## [Material for the task]
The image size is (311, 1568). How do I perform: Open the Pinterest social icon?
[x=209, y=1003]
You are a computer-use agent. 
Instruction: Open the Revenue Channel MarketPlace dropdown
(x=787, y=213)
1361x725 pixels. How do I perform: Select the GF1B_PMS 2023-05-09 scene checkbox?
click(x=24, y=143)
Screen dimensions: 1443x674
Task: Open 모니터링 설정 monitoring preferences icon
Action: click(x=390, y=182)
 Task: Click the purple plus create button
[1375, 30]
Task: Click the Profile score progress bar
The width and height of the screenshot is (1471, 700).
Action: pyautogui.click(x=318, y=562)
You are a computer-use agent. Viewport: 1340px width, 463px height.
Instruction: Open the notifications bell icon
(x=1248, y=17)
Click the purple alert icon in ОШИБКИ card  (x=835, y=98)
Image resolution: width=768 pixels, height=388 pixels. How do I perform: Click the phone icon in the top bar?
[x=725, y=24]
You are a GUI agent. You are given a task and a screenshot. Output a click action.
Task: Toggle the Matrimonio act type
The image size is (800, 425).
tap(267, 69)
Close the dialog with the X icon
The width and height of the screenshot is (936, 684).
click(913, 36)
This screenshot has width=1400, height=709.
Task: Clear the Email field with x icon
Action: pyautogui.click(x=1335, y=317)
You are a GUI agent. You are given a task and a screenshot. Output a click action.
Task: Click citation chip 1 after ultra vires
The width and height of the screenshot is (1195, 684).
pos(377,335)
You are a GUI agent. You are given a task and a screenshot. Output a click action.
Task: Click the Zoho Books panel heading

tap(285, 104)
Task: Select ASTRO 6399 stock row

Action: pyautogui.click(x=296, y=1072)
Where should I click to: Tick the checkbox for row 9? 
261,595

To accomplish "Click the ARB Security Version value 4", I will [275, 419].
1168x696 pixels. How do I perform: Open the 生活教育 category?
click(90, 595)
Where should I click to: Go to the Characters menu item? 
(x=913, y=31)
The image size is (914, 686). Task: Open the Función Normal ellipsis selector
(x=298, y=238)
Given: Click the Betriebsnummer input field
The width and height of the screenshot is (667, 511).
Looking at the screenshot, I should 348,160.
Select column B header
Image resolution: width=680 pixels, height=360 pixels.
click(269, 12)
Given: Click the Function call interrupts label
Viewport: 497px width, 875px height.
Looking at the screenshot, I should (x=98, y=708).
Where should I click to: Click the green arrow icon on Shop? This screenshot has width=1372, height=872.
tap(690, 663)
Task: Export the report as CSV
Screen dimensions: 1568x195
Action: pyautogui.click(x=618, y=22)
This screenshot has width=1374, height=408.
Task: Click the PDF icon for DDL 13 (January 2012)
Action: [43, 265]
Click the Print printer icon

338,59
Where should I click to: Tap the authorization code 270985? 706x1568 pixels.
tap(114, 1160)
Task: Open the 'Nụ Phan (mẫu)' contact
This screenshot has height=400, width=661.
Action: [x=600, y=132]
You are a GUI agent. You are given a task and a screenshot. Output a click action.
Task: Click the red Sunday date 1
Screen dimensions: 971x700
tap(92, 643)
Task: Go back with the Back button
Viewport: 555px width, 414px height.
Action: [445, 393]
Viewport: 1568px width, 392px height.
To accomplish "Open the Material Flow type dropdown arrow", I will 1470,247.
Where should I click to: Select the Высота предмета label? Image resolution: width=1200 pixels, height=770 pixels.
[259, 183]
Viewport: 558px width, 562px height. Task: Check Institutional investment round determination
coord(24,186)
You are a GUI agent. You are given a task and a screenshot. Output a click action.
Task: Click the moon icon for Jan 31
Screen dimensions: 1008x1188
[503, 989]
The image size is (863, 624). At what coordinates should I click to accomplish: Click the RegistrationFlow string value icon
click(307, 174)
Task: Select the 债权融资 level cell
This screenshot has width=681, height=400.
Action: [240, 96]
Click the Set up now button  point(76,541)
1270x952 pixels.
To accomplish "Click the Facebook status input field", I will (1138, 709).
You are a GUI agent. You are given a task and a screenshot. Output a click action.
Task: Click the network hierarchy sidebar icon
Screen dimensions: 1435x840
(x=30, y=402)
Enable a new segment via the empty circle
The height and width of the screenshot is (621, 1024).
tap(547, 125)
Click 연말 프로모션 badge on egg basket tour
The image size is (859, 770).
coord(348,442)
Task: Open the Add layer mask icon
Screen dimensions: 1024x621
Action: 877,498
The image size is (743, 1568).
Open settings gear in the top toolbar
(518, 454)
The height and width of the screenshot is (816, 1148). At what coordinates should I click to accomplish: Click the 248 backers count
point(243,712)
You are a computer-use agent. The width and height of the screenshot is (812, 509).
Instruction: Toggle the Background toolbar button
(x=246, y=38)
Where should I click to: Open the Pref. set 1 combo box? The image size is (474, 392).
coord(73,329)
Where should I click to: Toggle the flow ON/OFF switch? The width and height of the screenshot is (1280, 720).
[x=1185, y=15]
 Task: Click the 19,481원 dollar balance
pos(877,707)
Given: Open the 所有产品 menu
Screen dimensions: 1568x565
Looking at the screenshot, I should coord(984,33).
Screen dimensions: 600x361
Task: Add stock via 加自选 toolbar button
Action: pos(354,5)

## [Problem requirements]
Each record must be returned in full and exactly.

## [Answer to the problem]
The image size is (311, 1568). How do I perform: Open the Pinterest social icon?
[x=209, y=1003]
You are a computer-use agent. 
Instruction: Open the Revenue Channel MarketPlace dropdown
(x=787, y=213)
1361x725 pixels. How do I perform: Select the GF1B_PMS 2023-05-09 scene checkbox?
click(x=24, y=143)
Screen dimensions: 1443x674
Task: Open 모니터링 설정 monitoring preferences icon
Action: click(x=390, y=182)
 Task: Click the purple plus create button
[1375, 30]
Task: Click the Profile score progress bar
The width and height of the screenshot is (1471, 700).
Action: pyautogui.click(x=318, y=562)
You are a computer-use agent. Viewport: 1340px width, 463px height.
Instruction: Open the notifications bell icon
(x=1248, y=17)
Click the purple alert icon in ОШИБКИ card  (x=835, y=98)
Image resolution: width=768 pixels, height=388 pixels. How do I perform: Click the phone icon in the top bar?
[x=725, y=24]
You are a GUI agent. You are given a task and a screenshot. Output a click action.
Task: Toggle the Matrimonio act type
The image size is (800, 425).
tap(267, 69)
Close the dialog with the X icon
The width and height of the screenshot is (936, 684).
click(913, 36)
This screenshot has width=1400, height=709.
Task: Clear the Email field with x icon
Action: pyautogui.click(x=1335, y=317)
You are a GUI agent. You are given a task and a screenshot. Output a click action.
Task: Click citation chip 1 after ultra vires
The width and height of the screenshot is (1195, 684).
pos(377,335)
You are a GUI agent. You are given a task and a screenshot. Output a click action.
Task: Click the Zoho Books panel heading

tap(285, 104)
Task: Select ASTRO 6399 stock row

Action: pyautogui.click(x=296, y=1072)
Where should I click to: Tick the checkbox for row 9? 
261,595

To accomplish "Click the ARB Security Version value 4", I will [275, 419].
1168x696 pixels. How do I perform: Open the 生活教育 category?
click(90, 595)
Where should I click to: Go to the Characters menu item? 
(x=913, y=31)
The image size is (914, 686). Task: Open the Función Normal ellipsis selector
(x=298, y=238)
Given: Click the Betriebsnummer input field
The width and height of the screenshot is (667, 511).
Looking at the screenshot, I should 348,160.
Select column B header
Image resolution: width=680 pixels, height=360 pixels.
click(269, 12)
Given: Click the Function call interrupts label
Viewport: 497px width, 875px height.
Looking at the screenshot, I should (x=98, y=708).
Where should I click to: Click the green arrow icon on Shop? This screenshot has width=1372, height=872.
tap(690, 663)
Task: Export the report as CSV
Screen dimensions: 1568x195
Action: pyautogui.click(x=618, y=22)
This screenshot has width=1374, height=408.
Task: Click the PDF icon for DDL 13 (January 2012)
Action: [43, 265]
Click the Print printer icon

338,59
Where should I click to: Tap the authorization code 270985? 706x1568 pixels.
tap(114, 1160)
Task: Open the 'Nụ Phan (mẫu)' contact
This screenshot has height=400, width=661.
Action: [x=600, y=132]
You are a GUI agent. You are given a task and a screenshot. Output a click action.
Task: Click the red Sunday date 1
Screen dimensions: 971x700
tap(92, 643)
Task: Go back with the Back button
Viewport: 555px width, 414px height.
Action: [445, 393]
Viewport: 1568px width, 392px height.
To accomplish "Open the Material Flow type dropdown arrow", I will 1470,247.
Where should I click to: Select the Высота предмета label? Image resolution: width=1200 pixels, height=770 pixels.
[259, 183]
Viewport: 558px width, 562px height. Task: Check Institutional investment round determination
coord(24,186)
You are a GUI agent. You are given a task and a screenshot. Output a click action.
Task: Click the moon icon for Jan 31
Screen dimensions: 1008x1188
[503, 989]
The image size is (863, 624). At what coordinates should I click to accomplish: Click the RegistrationFlow string value icon
click(307, 174)
Task: Select the 债权融资 level cell
This screenshot has width=681, height=400.
Action: [240, 96]
Click the Set up now button  point(76,541)
1270x952 pixels.
To accomplish "Click the Facebook status input field", I will (1138, 709).
You are a GUI agent. You are given a task and a screenshot. Output a click action.
Task: Click the network hierarchy sidebar icon
Screen dimensions: 1435x840
(x=30, y=402)
Enable a new segment via the empty circle
The height and width of the screenshot is (621, 1024).
tap(547, 125)
Click 연말 프로모션 badge on egg basket tour
The image size is (859, 770).
coord(348,442)
Task: Open the Add layer mask icon
Screen dimensions: 1024x621
Action: 877,498
The image size is (743, 1568).
Open settings gear in the top toolbar
(518, 454)
The height and width of the screenshot is (816, 1148). At what coordinates should I click to accomplish: Click the 248 backers count
point(243,712)
You are a computer-use agent. The width and height of the screenshot is (812, 509).
Instruction: Toggle the Background toolbar button
(x=246, y=38)
Where should I click to: Open the Pref. set 1 combo box? The image size is (474, 392).
coord(73,329)
Where should I click to: Toggle the flow ON/OFF switch? The width and height of the screenshot is (1280, 720).
[x=1185, y=15]
 Task: Click the 19,481원 dollar balance
pos(877,707)
Given: Open the 所有产品 menu
Screen dimensions: 1568x565
Looking at the screenshot, I should coord(984,33).
Screen dimensions: 600x361
Task: Add stock via 加自选 toolbar button
Action: pos(354,5)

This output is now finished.